#### [Textauszug]
Bild: Lieferando-Fahrer*innen protestieren für bessere Arbeitsbedingungen
Berlin taz | Der Essensbringdienst Lieferando geht massiv gegen den neu
gewählten [1][Betriebsrat] in Berlin vor. Laut taz-Informationen hat das
Unternehmen für 14 der 17 Betriebsratsmitglieder Kündigungsverfahren
eingeleitet. Lieferando wirft ihnen vor, in ihrer Funktion als
Wahlvorstand, der die Betriebsratswahlen organisiert hat, Arbeitszeitbetrug
begangen zu haben.
Das ist einer der wenigen Gründe, aus denen Wahlvorstände oder
Betriebsratsmitglieder, die besonderen Kündigungsschutz genießen, gefeuert
werden können. Außerdem hat Lieferando beim Arbeitsgericht die Anfechtung
der Wahl beantragt.

#### [Datenauszüge]

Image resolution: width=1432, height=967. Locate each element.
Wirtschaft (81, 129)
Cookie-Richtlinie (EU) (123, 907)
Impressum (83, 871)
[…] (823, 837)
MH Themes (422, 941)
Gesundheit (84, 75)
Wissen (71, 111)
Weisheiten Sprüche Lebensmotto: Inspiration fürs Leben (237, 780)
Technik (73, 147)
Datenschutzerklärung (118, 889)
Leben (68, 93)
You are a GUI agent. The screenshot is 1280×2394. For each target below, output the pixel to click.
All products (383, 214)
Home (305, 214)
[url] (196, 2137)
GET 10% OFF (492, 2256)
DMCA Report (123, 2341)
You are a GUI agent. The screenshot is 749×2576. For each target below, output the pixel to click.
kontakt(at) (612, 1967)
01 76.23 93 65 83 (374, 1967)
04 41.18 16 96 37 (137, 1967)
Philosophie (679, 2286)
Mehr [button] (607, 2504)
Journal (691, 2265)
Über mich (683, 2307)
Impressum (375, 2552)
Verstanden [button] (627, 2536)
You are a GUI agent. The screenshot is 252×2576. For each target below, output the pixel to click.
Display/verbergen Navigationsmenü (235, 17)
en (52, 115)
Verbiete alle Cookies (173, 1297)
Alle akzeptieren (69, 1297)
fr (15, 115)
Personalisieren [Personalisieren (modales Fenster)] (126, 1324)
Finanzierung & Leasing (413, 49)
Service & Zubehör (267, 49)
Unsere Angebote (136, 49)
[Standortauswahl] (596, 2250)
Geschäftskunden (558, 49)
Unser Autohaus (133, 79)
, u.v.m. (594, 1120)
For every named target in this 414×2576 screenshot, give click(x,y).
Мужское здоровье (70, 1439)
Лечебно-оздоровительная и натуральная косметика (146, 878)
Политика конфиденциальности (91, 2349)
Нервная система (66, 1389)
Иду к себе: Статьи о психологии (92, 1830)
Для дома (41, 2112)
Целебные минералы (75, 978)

#### [Aufgabe]
Gib aus dem Textauszug über Lieferando den Teil wortgetreu aus, der bei „Bild: Lieferando-Fahrer*innen protestieren“ anfängt und bei „der Wahl beantragt.“ aufhört.

#### [Schriftliche Antwort]
Bild: Lieferando-Fahrer*innen protestieren für bessere Arbeitsbedingungen
Berlin taz | Der Essensbringdienst Lieferando geht massiv gegen den neu
gewählten [1][Betriebsrat] in Berlin vor. Laut taz-Informationen hat das
Unternehmen für 14 der 17 Betriebsratsmitglieder Kündigungsverfahren
eingeleitet. Lieferando wirft ihnen vor, in ihrer Funktion als
Wahlvorstand, der die Betriebsratswahlen organisiert hat, Arbeitszeitbetrug
begangen zu haben.
Das ist einer der wenigen Gründe, aus denen Wahlvorstände oder
Betriebsratsmitglieder, die besonderen Kündigungsschutz genießen, gefeuert
werden können. Außerdem hat Lieferando beim Arbeitsgericht die Anfechtung
der Wahl beantragt.